In the adjuvant setting, many previous trials have documented the superiority of novel chemotherapy regimens over conventional chemotherapy regimens; however, several trials have failed to prove such superiority in HR-positive cases, such as the CALGB 9344 and PACS01 trials.8,9 Moreover, later analyses of these adjuvant chemotherapy trials have revealed that HR-positive patients, particularly those with a luminal A status, are less responsive to therapy than patients with other subtypes.1,2 Many breast cancer specialists explain the ineffectiveness of chemotherapy for HR-positive breast cancer based on these results. However, some HR-positive breast cancer patients are considered to require adjuvant chemotherapy as well as adjuvant HT, and various tools to predict the need for adjuvant chemotherapy have been introduced.

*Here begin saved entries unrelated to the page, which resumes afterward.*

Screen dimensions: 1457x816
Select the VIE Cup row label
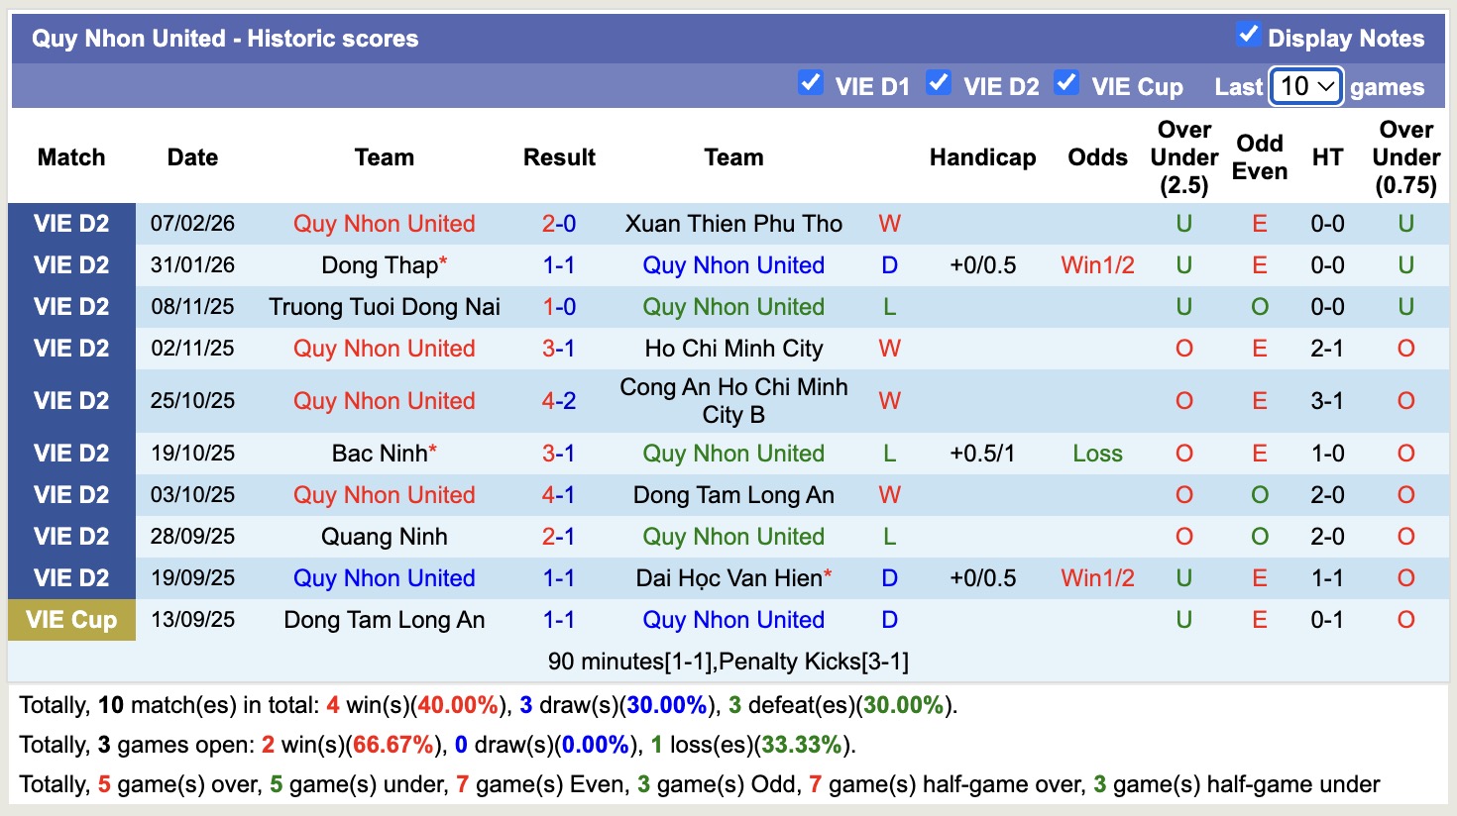pyautogui.click(x=71, y=619)
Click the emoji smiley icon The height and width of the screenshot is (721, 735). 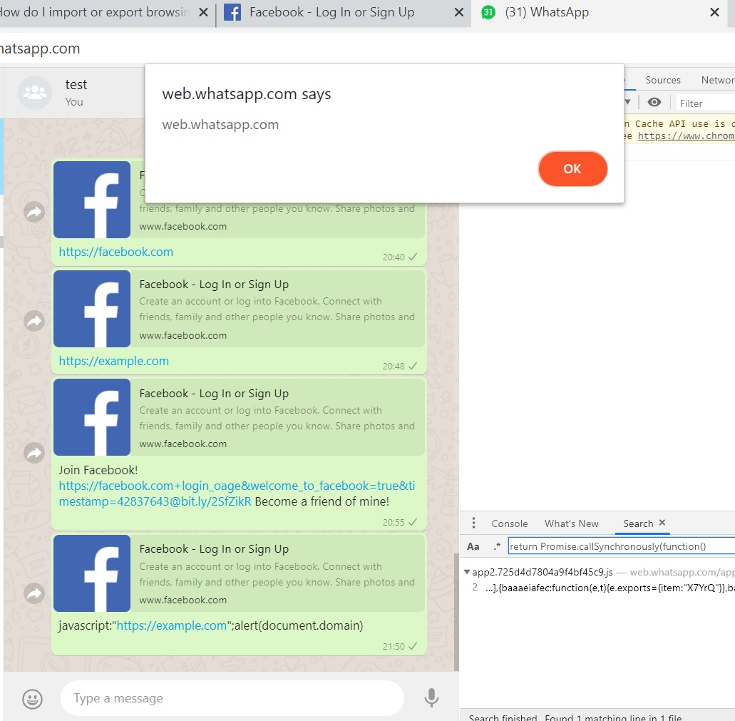[32, 699]
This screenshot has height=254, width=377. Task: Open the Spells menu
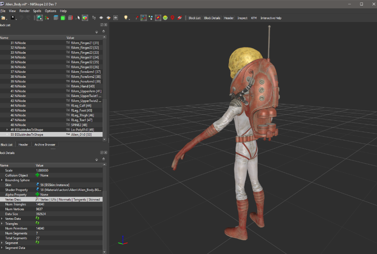tap(37, 11)
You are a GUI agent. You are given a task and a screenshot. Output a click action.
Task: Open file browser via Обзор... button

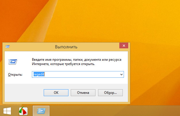(110, 93)
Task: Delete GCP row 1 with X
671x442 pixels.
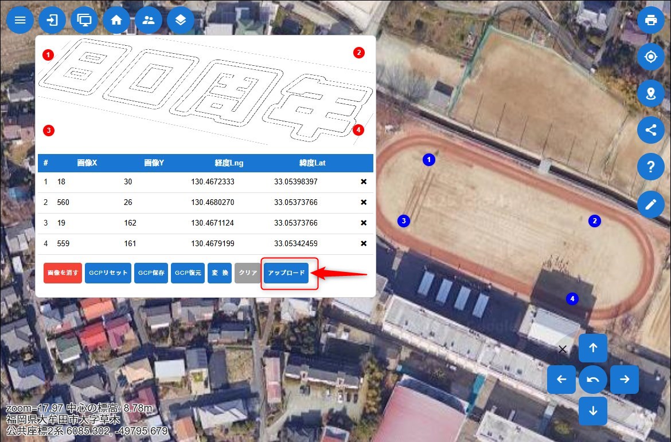Action: [364, 182]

For example, the Oncotype DX is a tool that can help to predict the benefits of adjuvant chemotherapy based on the expression levels of 21 genes in breast cancer tissue whose usefulness has been accepted by many physicians.10 The St Gallen Consensus Conference recommends evaluating the tumor subtype categorized according to immunohistochemistry for estrogen receptor (ER), progesterone receptor (PgR), HER2, and Ki67 in order to determine the need for adjuvant therapy,11 with adjuvant chemotherapy being recommended in HR-positive and HER2-negative cases if the patient has a high Ki67 index. However, these methods are applicable to early breast cancer, and their use in cases of MBC has not been fully established, although clinicians often apply these methods in patients with MBC in daily clinical practice.

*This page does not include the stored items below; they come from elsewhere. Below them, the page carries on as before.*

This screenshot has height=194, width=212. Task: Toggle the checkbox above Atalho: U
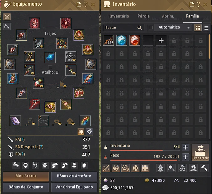tap(50, 67)
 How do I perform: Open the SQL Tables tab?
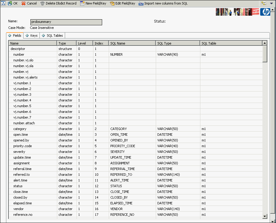tap(52, 35)
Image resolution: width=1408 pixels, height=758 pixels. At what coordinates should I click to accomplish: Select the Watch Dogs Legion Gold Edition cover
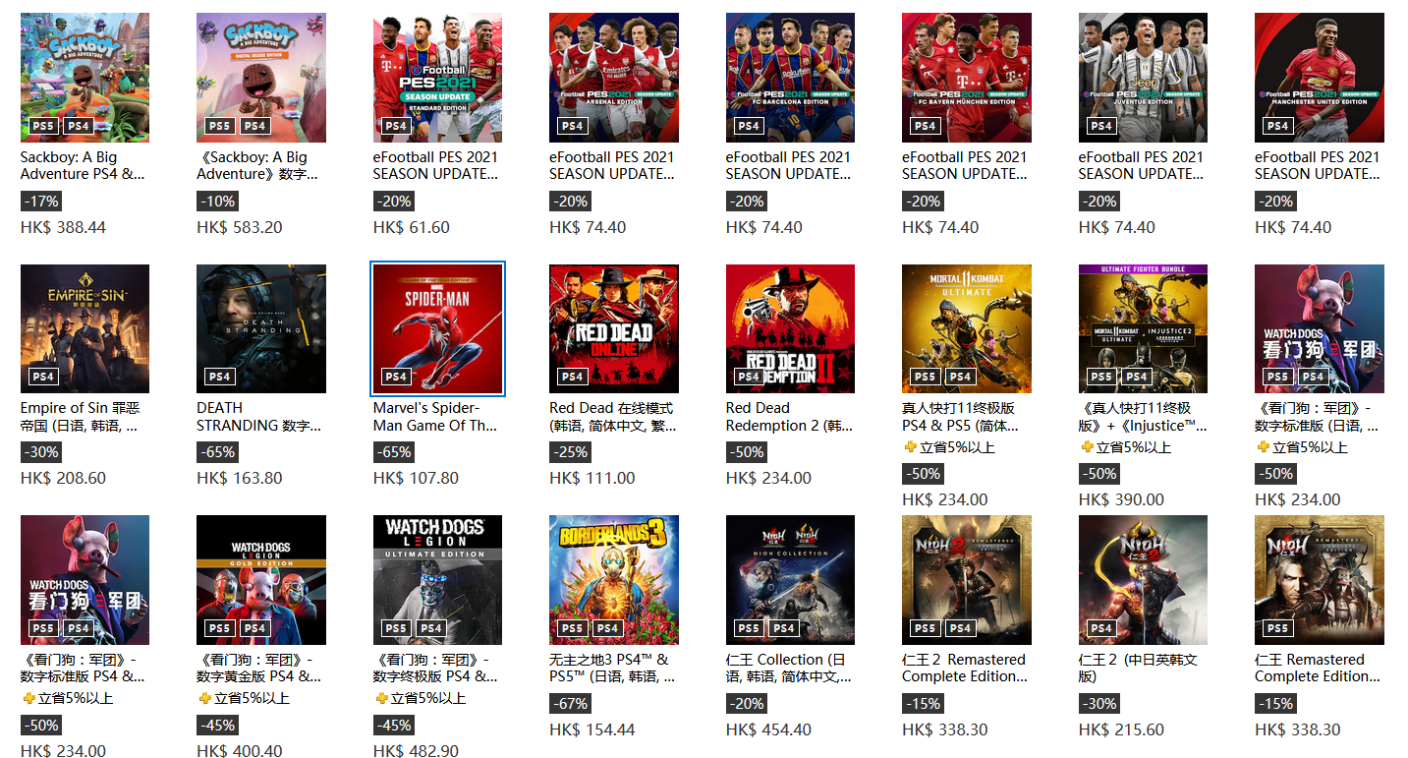(x=261, y=580)
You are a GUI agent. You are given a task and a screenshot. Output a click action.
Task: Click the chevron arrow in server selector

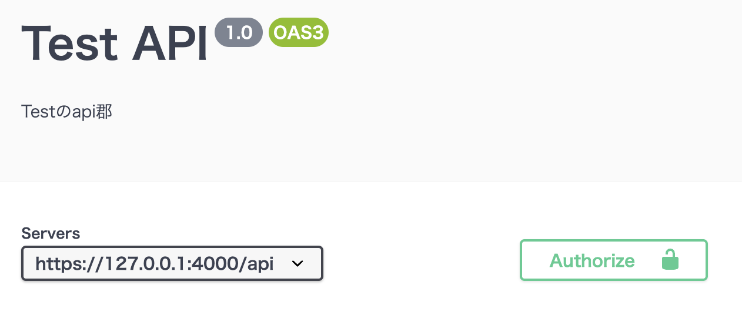pos(298,263)
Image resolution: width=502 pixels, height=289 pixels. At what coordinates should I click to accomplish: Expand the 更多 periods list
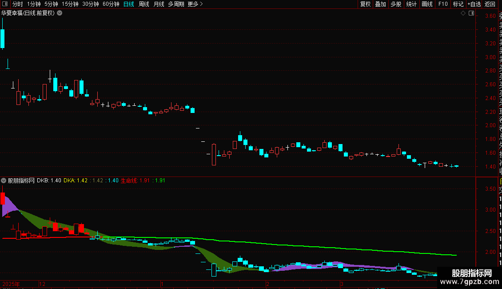[x=195, y=4]
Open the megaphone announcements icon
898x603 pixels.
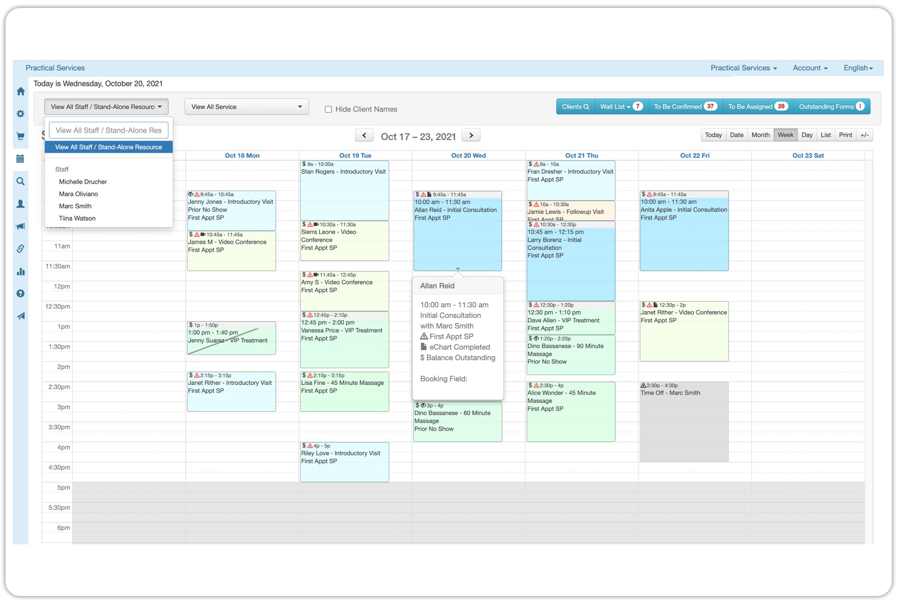coord(20,226)
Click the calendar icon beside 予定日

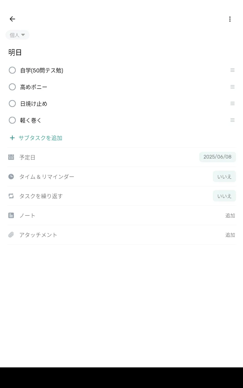[x=11, y=157]
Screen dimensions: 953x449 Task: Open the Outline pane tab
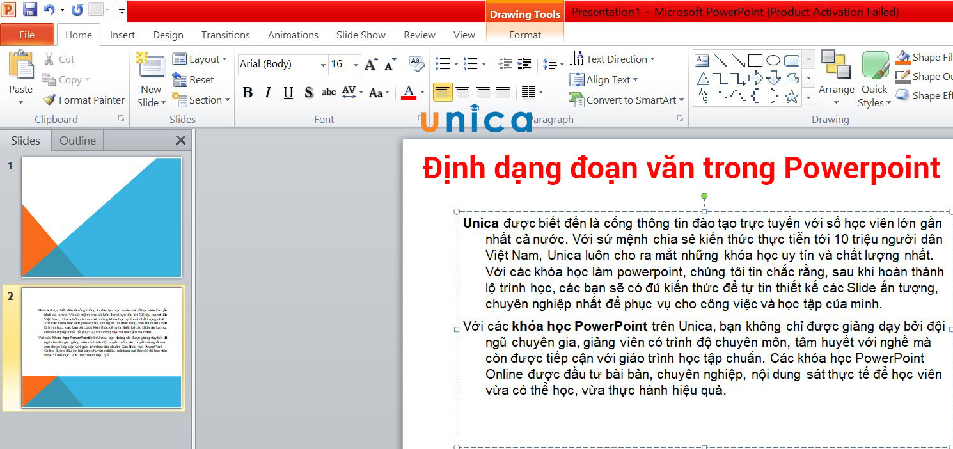(x=77, y=141)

The Z1031B trial was conducted in order to identify AI-resistant cases after neoadjuvant HT based on the Ki67 index. In that trial, 51 patients were judged to have exhibited an ineffective response to HT according to the Ki67 index at rebiopsy after 2–4 weeks of HT, 36 of whom received chemotherapy after HT. The pathological complete response (pCR) rate among these cases was 5.5%, which is similar to that reported in other trials targeting HR-positive breast cancer.4

In Japan, the CSPOR N-SAS BC06 trial is currently ongoing to investigate the efficacy of adjuvant chemotherapy after surgery in cases of effective preoperative HT judged based on the therapeutic response; the results of this trial are anticipated. However, considering the findings of the Z1031B trial, clinicians are unlikely to select chemotherapy-effective cases based on the sensitivity to prior HT, even if patients who do not require chemotherapy can be identified.5

Even if HR-positive MBC is not as sensitive to chemotherapy as HR-negative lesions, the administration of chemotherapy for MBC is inevitable. Based on the present results, the use of chemotherapy after HT is effective to a certain extent, regardless of whether HR-positive MBC is sensitive to prior HT. Moreover, the tumor subtype is available to predict the efficacy of HT only, not chemotherapy.

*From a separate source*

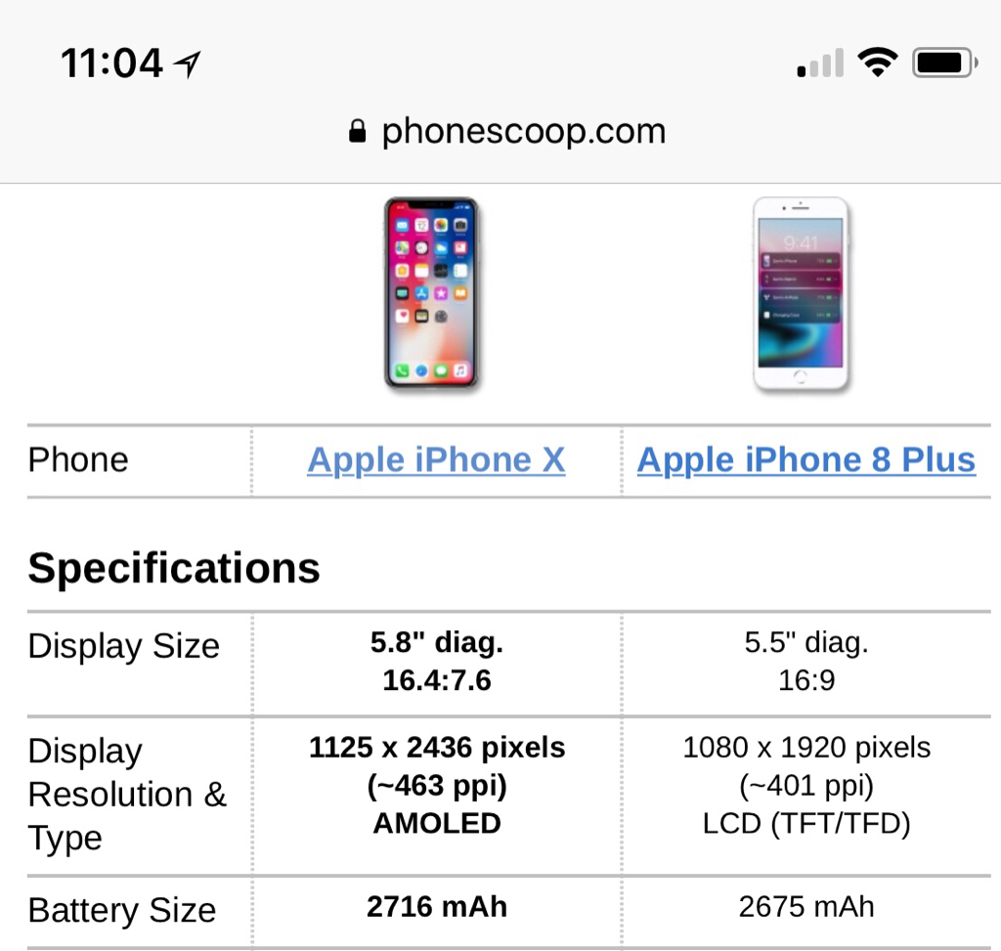Tap the battery status icon
The image size is (1001, 951).
tap(945, 63)
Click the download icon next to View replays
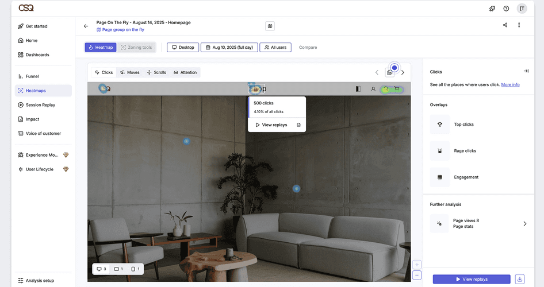Image resolution: width=544 pixels, height=287 pixels. [520, 279]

Unfortunately, the sample size of our study was small, and we could not draw any definitive conclusions due to the small number of subjects evaluated. However, there have been no previous reports describing the relationship between the efficacy of prior hormonal therapy and the efficacy of subsequent chemotherapy for MBC, which therefore motivated us to investigate this issue. Further investigations are required to confirm the present findings.

In conclusion, the efficacy of chemotherapy cannot be predicted based on the efficacy of prior HT or the tumor subtype. Therefore, clinicians should administer chemotherapy in cases of HR-positive MBC, if needed.

Footnotes

Declaration of conflicting interests: The authors have no conflicts of interest to disclose.

Funding: This research received no specific grant from any funding agency in the public, commercial, or not-for-profit sectors.